Short problem:
Swap "How do I perform" for "How can I do" throughout the rows below, keeping everything else the same. Leave the pictures out of your answer.

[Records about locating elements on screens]

● ● ● ● ●

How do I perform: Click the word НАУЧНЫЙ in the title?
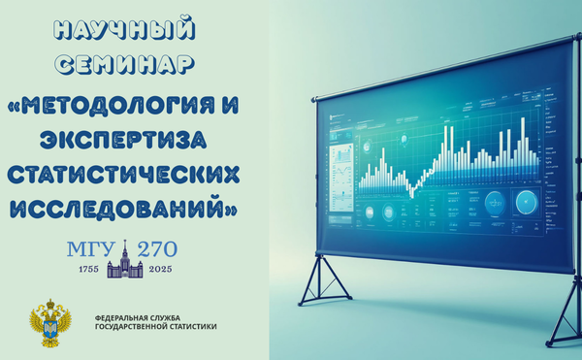click(x=123, y=29)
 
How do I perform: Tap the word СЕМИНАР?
click(x=123, y=65)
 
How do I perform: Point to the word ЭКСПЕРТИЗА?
click(x=123, y=140)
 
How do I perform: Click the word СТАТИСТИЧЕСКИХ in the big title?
click(x=123, y=176)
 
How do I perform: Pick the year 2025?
click(x=155, y=268)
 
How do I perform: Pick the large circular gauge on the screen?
click(x=525, y=202)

● ● ● ● ●

Final answer:
How can I do: Click the word НАУЧНЫЙ in the title?
click(x=123, y=29)
 
How can I do: Tap the word СЕМИНАР?
click(x=123, y=65)
 
How can I do: Point to the word ЭКСПЕРТИЗА?
click(x=123, y=140)
 
How can I do: Click the word СТАТИСТИЧЕСКИХ in the big title?
click(x=123, y=176)
 
How can I do: Pick the year 2025?
click(x=155, y=268)
 
How can I do: Pick the large circular gauge on the screen?
click(x=525, y=202)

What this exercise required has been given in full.